Each morning I start my day with a cup of coffee, and perusing of the internet. I love to do it, and though I have decided that it would be much better to start my day with meditation, still I find myself going to my stand by ritual. But the odd thing, by the time I have checked the cycling, the weather, the local news, and then moved on the world news, I am angry. It just can't be so. How can we be so blind? How can we go on like this, and not see that there is more than something wrong, it is, in fact, all wrong?
There is simply no where to turn. There are those that believe that Clinton will turn everything around, despite highly disturbing news about her fitness. There were those who thought the same of Sanders, until he walked away. And Trump. There are those who believe that General Dunsford has taken control, and the Republic is being restored, and world finances reset. It just goes on, and with no evidence to support the truth.
I feel angry, and frustrated, that nothing seems to change the freefall that we are in. It seems hopeless, and so I resort to tried and true methods of distraction, turning my attention from that which should be most important to me, toward that which makes no difference one way or another.
Yet, we all continue to believe that our side is right, that indeed this presidential race is critical to the life or death situation we find ourselves in. We just go on thinking that we are right. When I was thinking about writing this, I thought this a form of magical thinking, but this more pertains to our child-like belief that our thoughts effect circumstances around us. There is an element of this, but we are basically doing things the same way over and over, and expecting different results, which we mistakenly call insanity. It is certainly a form of madness. How else could we consider a woman who may be indicted, basically for treason, for president.

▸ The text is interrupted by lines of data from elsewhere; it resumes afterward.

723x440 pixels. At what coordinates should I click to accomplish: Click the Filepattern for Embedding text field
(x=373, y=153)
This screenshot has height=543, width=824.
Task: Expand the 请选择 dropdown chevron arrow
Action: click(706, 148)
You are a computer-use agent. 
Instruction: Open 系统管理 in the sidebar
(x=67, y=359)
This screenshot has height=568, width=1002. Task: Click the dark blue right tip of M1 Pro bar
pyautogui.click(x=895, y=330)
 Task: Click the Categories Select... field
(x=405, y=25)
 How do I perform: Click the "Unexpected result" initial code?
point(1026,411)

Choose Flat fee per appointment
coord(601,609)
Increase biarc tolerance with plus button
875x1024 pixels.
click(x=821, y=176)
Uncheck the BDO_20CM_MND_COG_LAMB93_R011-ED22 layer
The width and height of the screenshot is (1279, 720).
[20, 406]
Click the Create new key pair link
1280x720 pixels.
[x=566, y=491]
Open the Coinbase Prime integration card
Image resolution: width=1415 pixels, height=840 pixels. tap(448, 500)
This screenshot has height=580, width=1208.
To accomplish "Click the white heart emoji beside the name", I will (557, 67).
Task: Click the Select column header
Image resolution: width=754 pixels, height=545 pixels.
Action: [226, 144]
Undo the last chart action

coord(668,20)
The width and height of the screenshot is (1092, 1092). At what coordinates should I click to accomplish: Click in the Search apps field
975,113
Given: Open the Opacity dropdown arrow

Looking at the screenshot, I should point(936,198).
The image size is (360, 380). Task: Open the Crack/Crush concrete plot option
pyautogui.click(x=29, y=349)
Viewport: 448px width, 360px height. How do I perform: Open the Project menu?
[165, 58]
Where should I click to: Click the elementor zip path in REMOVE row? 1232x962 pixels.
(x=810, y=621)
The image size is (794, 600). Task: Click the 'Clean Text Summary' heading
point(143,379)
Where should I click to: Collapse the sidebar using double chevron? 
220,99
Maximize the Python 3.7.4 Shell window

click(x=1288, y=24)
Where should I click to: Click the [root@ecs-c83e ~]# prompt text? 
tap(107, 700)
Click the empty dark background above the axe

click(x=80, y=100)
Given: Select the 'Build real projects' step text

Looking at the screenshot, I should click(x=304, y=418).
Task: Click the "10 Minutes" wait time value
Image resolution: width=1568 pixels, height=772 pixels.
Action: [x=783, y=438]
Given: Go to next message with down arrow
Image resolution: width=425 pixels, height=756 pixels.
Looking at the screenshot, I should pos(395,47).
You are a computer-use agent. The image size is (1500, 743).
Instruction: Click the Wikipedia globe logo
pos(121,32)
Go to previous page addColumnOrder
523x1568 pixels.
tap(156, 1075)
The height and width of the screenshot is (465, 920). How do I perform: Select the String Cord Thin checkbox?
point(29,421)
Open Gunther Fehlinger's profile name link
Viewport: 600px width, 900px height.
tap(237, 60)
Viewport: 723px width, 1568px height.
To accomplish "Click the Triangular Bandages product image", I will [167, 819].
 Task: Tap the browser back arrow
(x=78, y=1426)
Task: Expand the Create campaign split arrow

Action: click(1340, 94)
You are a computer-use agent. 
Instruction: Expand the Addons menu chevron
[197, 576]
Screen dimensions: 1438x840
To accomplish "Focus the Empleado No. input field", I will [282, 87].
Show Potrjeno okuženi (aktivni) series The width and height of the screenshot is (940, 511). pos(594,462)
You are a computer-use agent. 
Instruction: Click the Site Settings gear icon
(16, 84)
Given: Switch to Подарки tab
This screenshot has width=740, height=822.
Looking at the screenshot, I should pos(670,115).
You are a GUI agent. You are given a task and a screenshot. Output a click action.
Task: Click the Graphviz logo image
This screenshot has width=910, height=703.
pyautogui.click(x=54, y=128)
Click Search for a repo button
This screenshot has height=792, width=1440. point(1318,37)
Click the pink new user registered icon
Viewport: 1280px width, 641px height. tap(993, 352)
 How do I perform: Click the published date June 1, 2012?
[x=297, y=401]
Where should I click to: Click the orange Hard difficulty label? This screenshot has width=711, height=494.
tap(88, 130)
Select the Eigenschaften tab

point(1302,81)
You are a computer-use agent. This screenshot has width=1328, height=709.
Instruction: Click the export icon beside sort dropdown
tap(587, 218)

A few more questions before I go: How can we expect a financial system based on debt, and printing money out of thin air to work? How can we sink our truly hard earned savings into a system such as the stock market, which is nothing more that a giant roulette wheel? How can we believe that America can survive with a Federal Reserve, which is neither Federal nor Reserve, but rather a conglomerate of banks controlled by the wealthy? In truth, we can't.
I have recently debated as to why many consider Benghazi to be more serious than Iraq, suggesting that it is because it was such a betrayal to those who have fought for this country. I can no longer do this. I don't know if this is my last blog. It has been interesting. But I seek retreat in starting my day with meditation instead of my frustrating ritual. I seek refuge.